4. Faith played a central role in the lives of Lisbon’s inhabitants.

Churches and cathedrals were not only places of worship but also social centers where people gathered for community events. More than 200 pre-quake churches thrived in and around Lisbon. After the earthquake, only 20 of these churches remained. Sixty chapels and 46 convents were destroyed.

5. Lisbon’s Opera House was only open for seven months before the earthquake destroyed it.

Lisbon was a thriving cultural hub, with an array of artisans, musicians, and performers contributing to the city’s rich cultural tapestry. The Chiado district was known for its theaters and literary salons, where intellectuals and artists gathered to discuss ideas and showcase their talents. This cultural vibrancy added to the city’s allure and dynamism.

The stage of the Ópera do Tejo, in Lisbon, on the day of its opening, 31 March 1755. The opera was Perez’s Alessandro nell’Indie. It was destroyed in the earthquake, Public Domain

6. Lisbon’s economy was thriving thanks to its strategic position as a major trading port.

Ships from around the world docked at its harbors, bringing goods and wealth to the city. Merchants played a crucial role in this economic prosperity, ensuring a steady flow of goods and maintaining Lisbon’s status as a key player in global trade.

7. Lisbon’s urban landscape was characterized by its rolling hills, narrow alleys, and expansive squares.

Neighborhoods like Baixa and Chiado were well-organized and elegant, reflecting the city’s growth and modernization efforts. In contrast, areas like Mouraria and Alfama retained a more traditional and intense way of life, with narrow streets and tightly packed houses. Modern Lisbon has retained much of this division of its traditional neighborhoods.

8. Festivities and religious celebrations were integral to Lisbon’s social fabric.

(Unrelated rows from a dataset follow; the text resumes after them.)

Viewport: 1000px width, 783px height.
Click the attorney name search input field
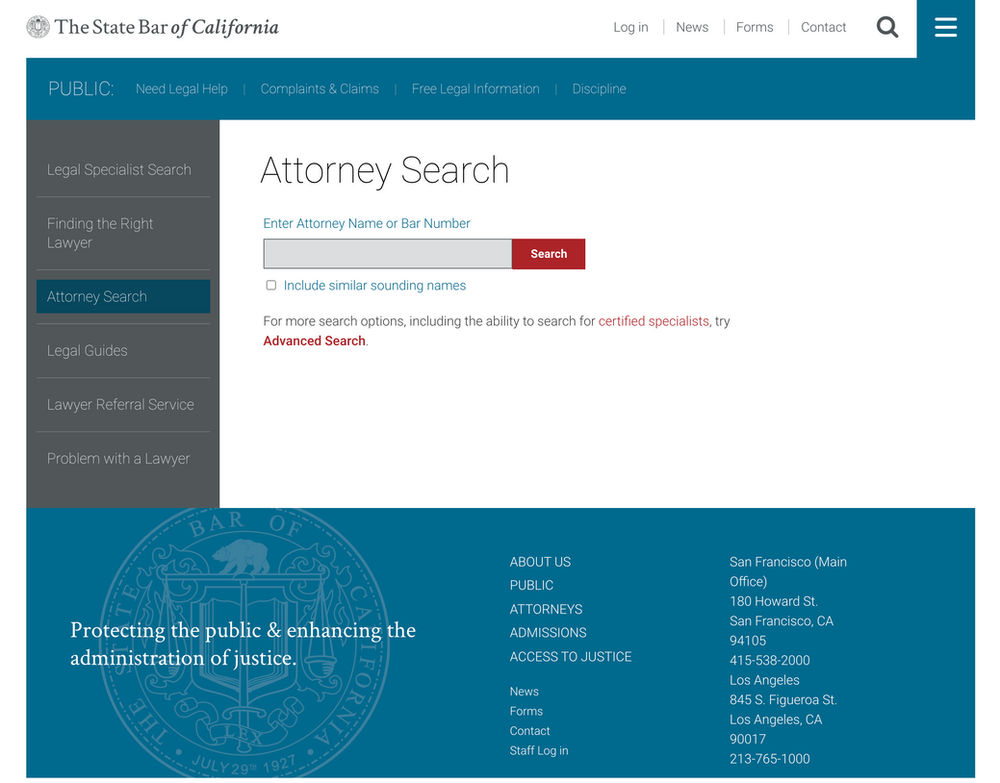(x=387, y=254)
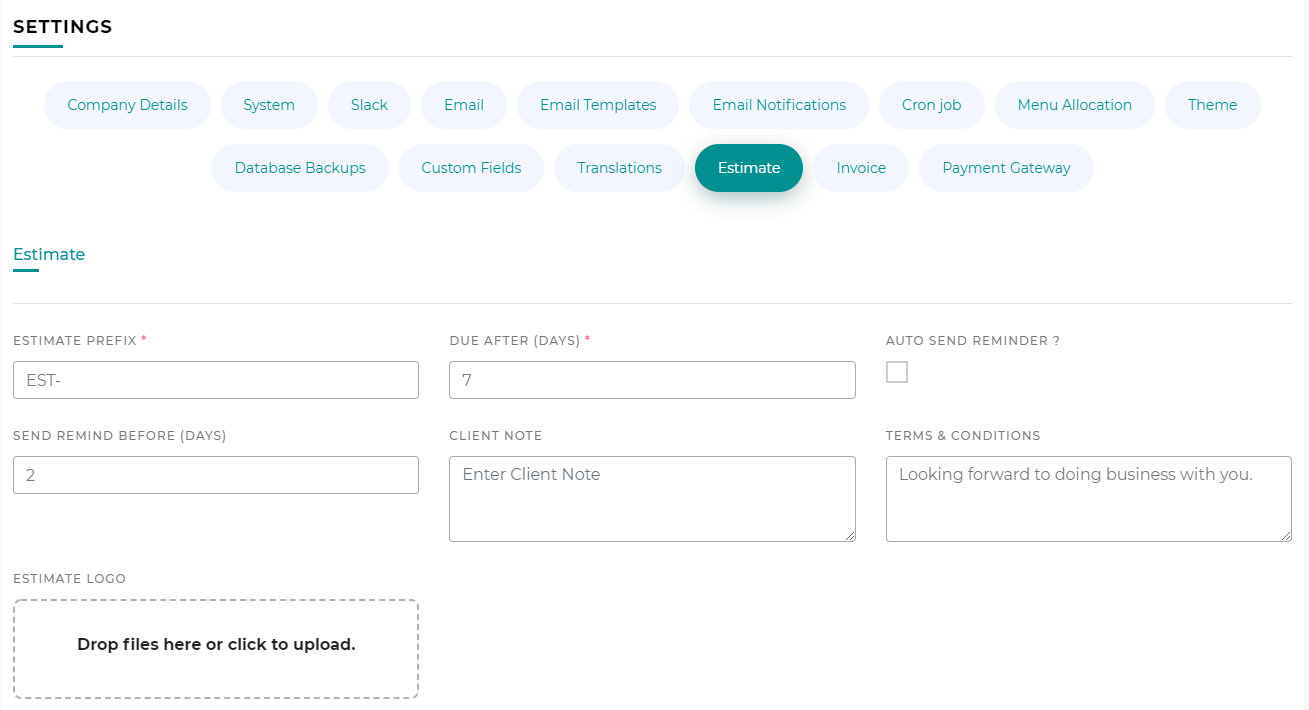Focus the Due After (Days) field

coord(652,380)
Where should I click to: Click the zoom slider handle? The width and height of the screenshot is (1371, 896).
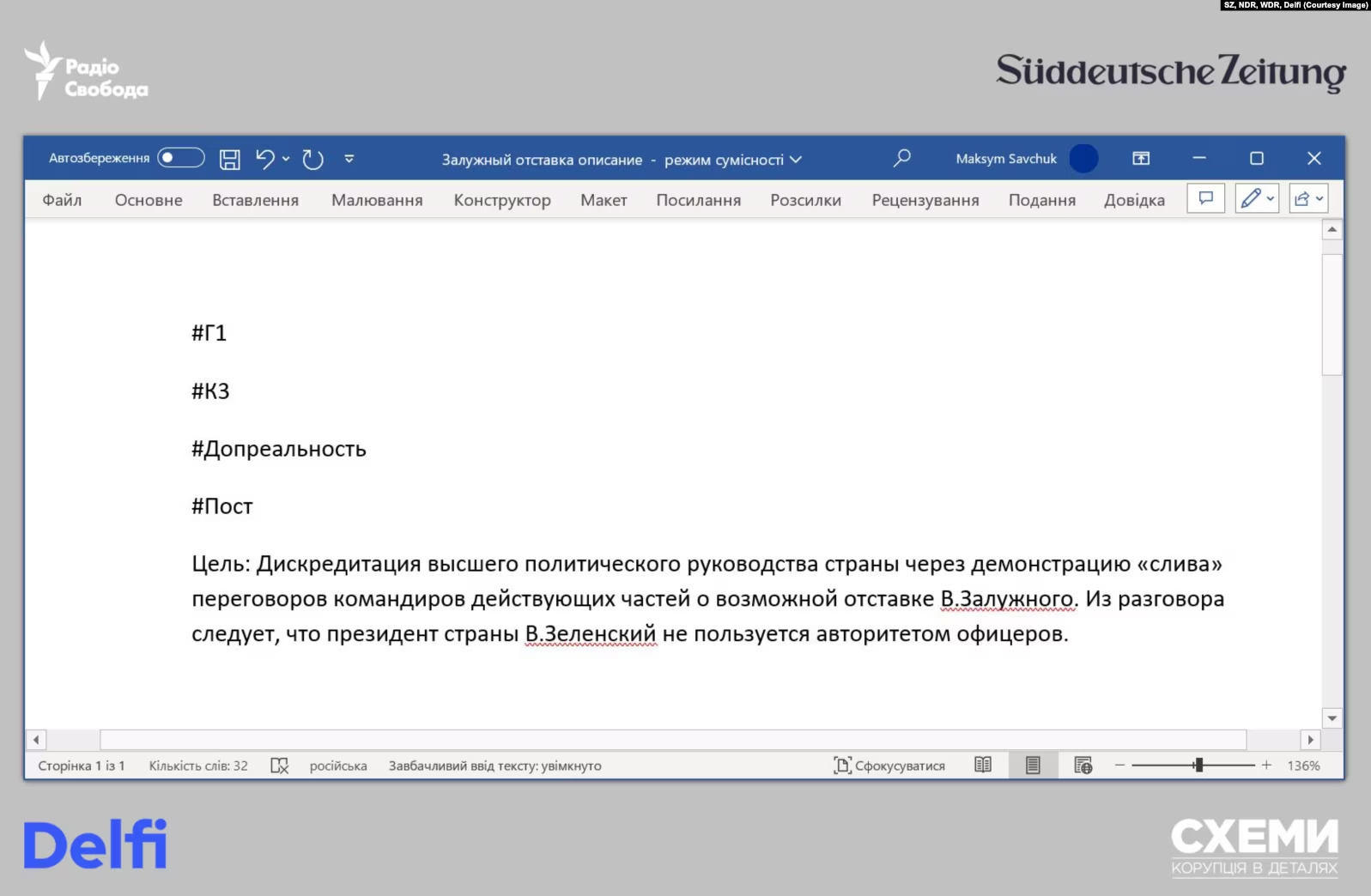click(1198, 765)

Lisbon came alive during events like All Saints’ Day, when the streets filled with people attending Mass and participating in communal activities. These celebrations fostered a sense of community and continuity, binding the residents together through shared traditions and faith. The Lisbon we know today continues these traditions with festivals such as the Santos Populares festivals throughout the month of June.

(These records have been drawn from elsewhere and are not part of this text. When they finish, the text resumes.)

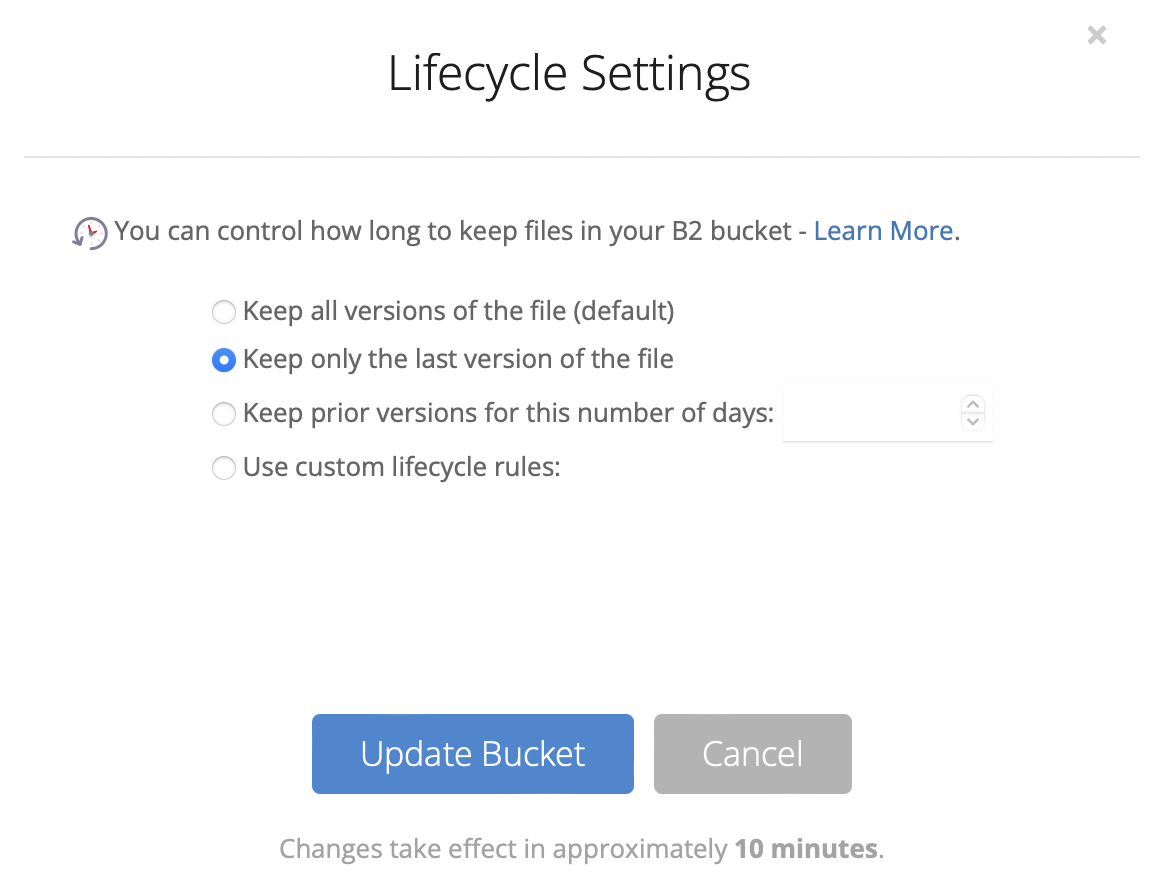This screenshot has width=1154, height=896.
Task: Choose Keep prior versions for days radio
Action: 224,414
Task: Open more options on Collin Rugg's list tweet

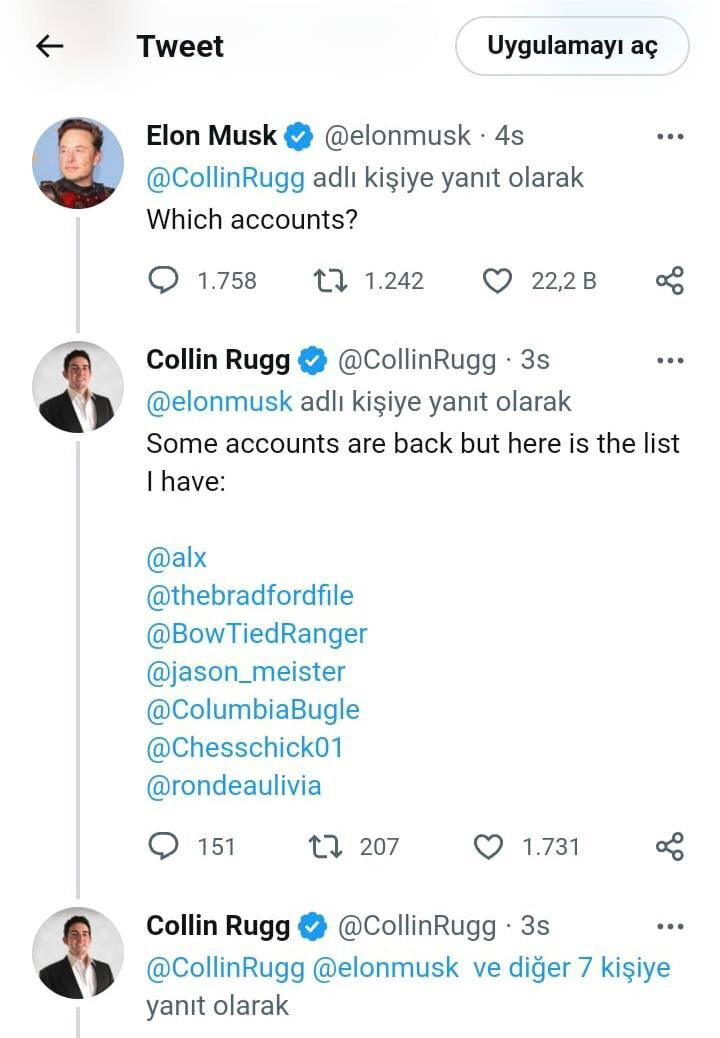Action: coord(669,360)
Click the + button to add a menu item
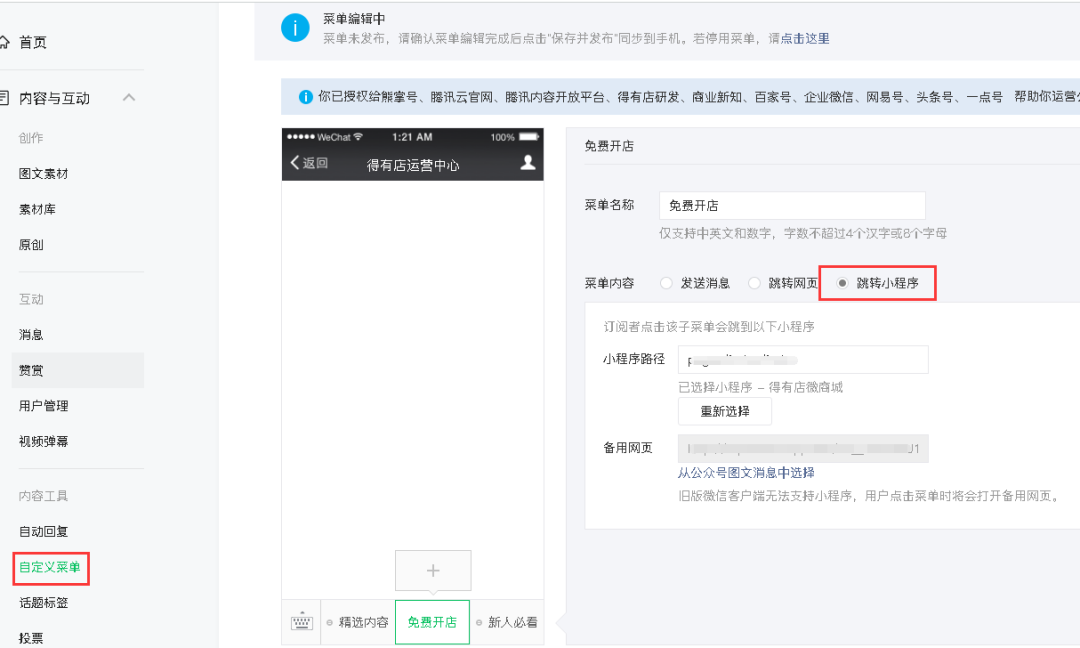 432,570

Convento do Carmo in 1745, Public Domain

Final Thoughts

Lisbon before the earthquake of 1755 was a city of contrasts and complexity, brimming with life and characterized by a rich tapestry of architecture, commerce, culture, and social stratification. The vibrant urban life, marked by bustling markets, grand palaces, and religious devotion, reflected the city’s significance as a major European capital. Despite the impending disaster, the spirit of Lisbon and its people stood as a testament to human resilience and ingenuity, qualities that would be sorely tested but ultimately endure in the years to come.